> [Exercise objective] Please look for the string "screenshot" below and report every line in which it occurs.

> [Entries provided]
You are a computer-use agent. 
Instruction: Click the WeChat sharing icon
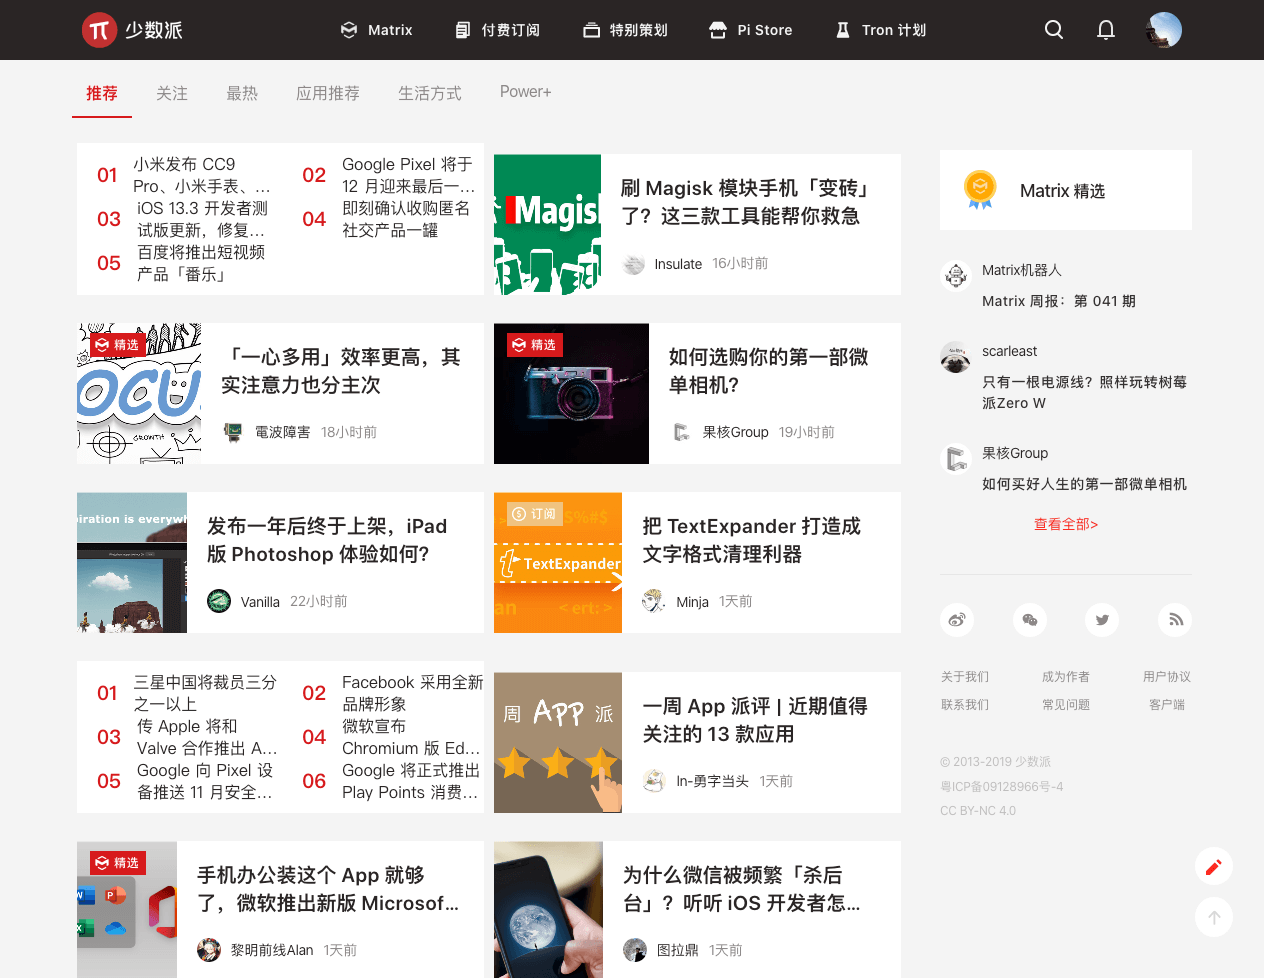click(x=1030, y=620)
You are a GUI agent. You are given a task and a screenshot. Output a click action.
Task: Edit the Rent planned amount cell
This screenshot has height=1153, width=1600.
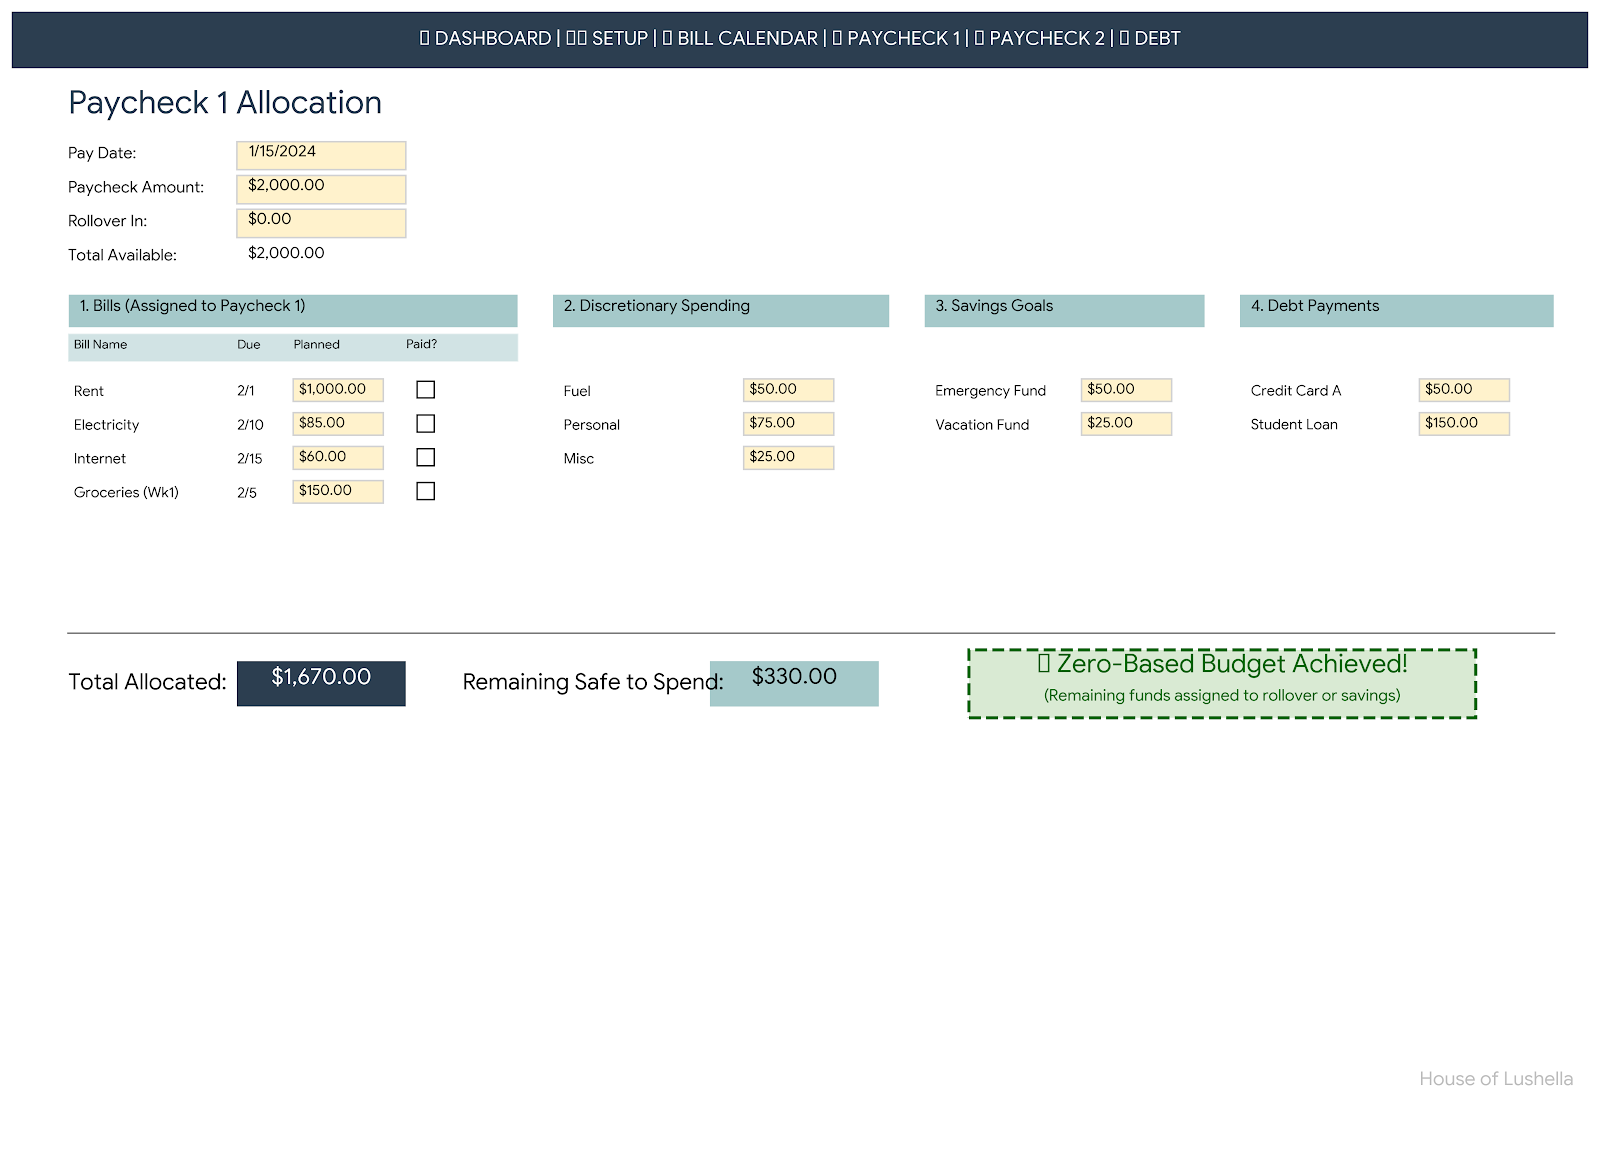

> [Response to the task]
You are a GUI agent. You are given a task and a screenshot. Output a click action.
This screenshot has height=1153, width=1600.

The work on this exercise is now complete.